Using your graph theory metrics knowledge, you can now pull out your phone calculator and compute:
\[ \frac{10(10-1)}{2} = \frac{10(9)}{2} = \frac{90}{2} = 45 \]
Impressing your audience immensely!
5.4 Graph Density
In a classic study, the British social anthropologist Elizabeth Bott, made a classic distinction between two types of network structure. According to Bott, some networks are tight-knit and others are loose-knit (Bott 1957). Tight-knit networks feature a lot of connections and actors can reach others via multiple pathways. Loose-knit networks are more sparsely connected and actors are only reachable to one another via a very restricted set of pathways.
It was soon realized that a very simple graph metric, called the network density could be a useful index of Bott’s ideas of tight versus loose-knit networks. Tight-knit networks are dense featuring a lot of inter-connections between actors, while loose-knit networks are less dense (Barnes 1969). How can we think of this in terms of graph theory concepts?
5.4.1 Density in Undirected Graphs
The density \(d(G)\) of a graph is a measure of how many ties between actors exist compared to how many ties between actors are possible, given the graph size (number of nodes) and the graph order (number of links). As such, the density of an undirected graph is quite simply calculated as, the ratio between the observed number of edges \(m\) (the cardinality of the edge set), and the graph maximum size as defined using Equation 5.1.
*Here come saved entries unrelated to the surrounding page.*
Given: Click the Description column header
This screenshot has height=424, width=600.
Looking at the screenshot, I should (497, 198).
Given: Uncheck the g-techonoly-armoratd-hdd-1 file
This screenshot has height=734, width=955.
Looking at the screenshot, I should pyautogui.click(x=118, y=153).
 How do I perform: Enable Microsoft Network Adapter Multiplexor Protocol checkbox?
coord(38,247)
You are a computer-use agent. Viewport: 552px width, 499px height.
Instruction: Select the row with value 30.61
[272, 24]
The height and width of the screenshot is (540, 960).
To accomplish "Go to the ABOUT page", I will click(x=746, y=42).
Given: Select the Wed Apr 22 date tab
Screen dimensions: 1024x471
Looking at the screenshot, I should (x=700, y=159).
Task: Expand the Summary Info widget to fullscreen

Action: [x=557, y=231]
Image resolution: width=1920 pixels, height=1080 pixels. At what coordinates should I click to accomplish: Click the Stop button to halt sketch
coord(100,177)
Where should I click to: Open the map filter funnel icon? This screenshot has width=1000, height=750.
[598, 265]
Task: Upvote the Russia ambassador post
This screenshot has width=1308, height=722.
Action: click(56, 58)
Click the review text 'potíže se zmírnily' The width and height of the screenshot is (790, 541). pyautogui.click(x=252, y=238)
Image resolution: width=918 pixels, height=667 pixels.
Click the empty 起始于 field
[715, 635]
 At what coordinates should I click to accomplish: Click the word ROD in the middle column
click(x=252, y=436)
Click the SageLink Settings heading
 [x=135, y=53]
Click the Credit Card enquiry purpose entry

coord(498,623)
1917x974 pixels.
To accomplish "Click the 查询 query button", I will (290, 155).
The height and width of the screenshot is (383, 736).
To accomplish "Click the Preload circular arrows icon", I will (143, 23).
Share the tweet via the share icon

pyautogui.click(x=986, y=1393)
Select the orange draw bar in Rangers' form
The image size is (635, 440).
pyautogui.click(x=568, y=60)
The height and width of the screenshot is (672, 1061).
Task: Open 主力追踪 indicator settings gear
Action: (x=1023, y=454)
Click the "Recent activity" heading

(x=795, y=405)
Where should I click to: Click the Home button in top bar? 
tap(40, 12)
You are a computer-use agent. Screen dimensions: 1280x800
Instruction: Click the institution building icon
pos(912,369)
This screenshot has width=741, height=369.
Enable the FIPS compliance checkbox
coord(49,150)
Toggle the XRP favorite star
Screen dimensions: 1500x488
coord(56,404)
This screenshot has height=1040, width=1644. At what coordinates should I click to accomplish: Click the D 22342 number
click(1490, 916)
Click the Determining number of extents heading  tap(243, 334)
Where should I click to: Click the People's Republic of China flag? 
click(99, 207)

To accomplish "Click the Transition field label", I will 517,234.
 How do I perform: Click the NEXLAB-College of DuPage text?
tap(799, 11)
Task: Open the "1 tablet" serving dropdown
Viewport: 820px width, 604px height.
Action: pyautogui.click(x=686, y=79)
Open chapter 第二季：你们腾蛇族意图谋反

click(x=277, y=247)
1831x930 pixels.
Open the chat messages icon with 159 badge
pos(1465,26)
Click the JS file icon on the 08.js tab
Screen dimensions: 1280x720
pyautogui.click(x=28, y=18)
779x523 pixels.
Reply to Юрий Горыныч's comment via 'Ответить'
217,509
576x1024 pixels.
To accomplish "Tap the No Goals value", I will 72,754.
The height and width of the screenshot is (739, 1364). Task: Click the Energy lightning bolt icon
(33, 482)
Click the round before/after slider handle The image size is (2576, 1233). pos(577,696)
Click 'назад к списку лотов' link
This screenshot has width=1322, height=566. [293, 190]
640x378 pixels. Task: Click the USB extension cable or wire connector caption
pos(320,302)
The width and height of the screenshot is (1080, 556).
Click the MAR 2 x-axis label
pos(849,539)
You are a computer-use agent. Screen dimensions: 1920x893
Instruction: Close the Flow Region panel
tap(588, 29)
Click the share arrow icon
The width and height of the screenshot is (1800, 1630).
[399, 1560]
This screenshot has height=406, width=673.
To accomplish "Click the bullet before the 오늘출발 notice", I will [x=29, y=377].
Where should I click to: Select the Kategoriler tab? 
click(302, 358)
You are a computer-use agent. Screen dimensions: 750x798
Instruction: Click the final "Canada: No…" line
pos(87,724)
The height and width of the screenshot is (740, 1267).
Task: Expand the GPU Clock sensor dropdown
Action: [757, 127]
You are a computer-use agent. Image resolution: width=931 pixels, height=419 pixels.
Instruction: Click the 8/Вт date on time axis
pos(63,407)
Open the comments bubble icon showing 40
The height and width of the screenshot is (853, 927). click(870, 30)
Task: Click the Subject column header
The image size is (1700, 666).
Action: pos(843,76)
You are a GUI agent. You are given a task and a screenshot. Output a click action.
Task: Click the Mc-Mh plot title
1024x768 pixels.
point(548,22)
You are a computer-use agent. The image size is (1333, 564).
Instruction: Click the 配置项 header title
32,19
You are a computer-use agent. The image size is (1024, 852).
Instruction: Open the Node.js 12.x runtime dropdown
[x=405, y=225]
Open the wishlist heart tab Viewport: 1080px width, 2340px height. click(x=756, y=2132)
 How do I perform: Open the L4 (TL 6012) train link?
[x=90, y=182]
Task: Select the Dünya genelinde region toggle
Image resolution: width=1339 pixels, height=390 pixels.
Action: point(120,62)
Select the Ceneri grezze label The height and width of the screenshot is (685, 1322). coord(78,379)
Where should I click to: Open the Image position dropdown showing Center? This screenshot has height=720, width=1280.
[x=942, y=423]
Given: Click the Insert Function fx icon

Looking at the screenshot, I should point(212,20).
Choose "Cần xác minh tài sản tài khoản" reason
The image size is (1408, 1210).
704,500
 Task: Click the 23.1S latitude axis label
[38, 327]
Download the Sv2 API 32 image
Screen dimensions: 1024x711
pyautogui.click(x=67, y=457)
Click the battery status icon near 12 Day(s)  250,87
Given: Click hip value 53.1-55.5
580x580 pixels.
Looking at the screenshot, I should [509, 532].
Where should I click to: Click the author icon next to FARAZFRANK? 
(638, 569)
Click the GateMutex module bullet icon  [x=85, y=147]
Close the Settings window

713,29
\[ d(G)^u=\frac{m}{\frac{n(n-1)}{2}}=m \times \frac{2}{n(n-1)}=\frac{2m}{n(n-1)} \tag{5.5}\]
Where \(m\) is the number of edges (graph size) and \(n\) is the number of nodes (graph order) in the network.
For the graph shown in Figure 4.1, of size \(m = 16\) and order \(n=9\), we can use Equation 5.5 to compute the graph density as follows:
\[ d(G)^u = \frac{2m}{n(n-1)} = \frac{2 \times 16}{9 \times (9-1)}= \frac{32}{9 \times 8} = \frac{32}{72} = 0.44 \]
The estimated density of the network, \(d = 0.44\) tell us that 44% of the total possible number of edges are actually observed. Another way to think about density, is as giving the probability that, if we were to choose two random nodes in the network, this random dyad will have probability \(p = 0.44\) of being connected (as opposed to null).
5.4.2 Density in Directed Graphs
To compute the density of a directed graph, there is no need to multiply the numerator by two, as each edge does single duty. As such, the equation for computing the density of a directed graph is:
\[ d(G)^d=\frac{m}{n(n-1)} \tag{5.6}\]
Which is even simpler than in the directed case!
5.4.3 Why is density important?
The density of a network property is important to consider for two reasons. First, (which is the definition of density!) is that it can help us understand how connected the network is compared to how connected it might be. Second, when comparing two networks with the same number of nodes and the same type of relationships, it can tell us how the networks are different.
For example, let us imagine that there are two organizations, each with 10 people in them. The one organization has high density and the other has low density in terms of the interactions among the members. What might be some of the underlying social differences between the two organizations? While we would need more information, we could posit that the one issue might be that information does not transmit very efficiently across the low density organization because it has to go from member to member, rather than diffusing from one member rapidly to all the others. Another issue might be the “hit by a bus” problem, where if one or two members are taken out of the network, you can suffer breakdown because they are no longer there to coordinate the different parts that don’t talk to each other. Denser networks are less vulnerable to disruption due to remove of key nodes.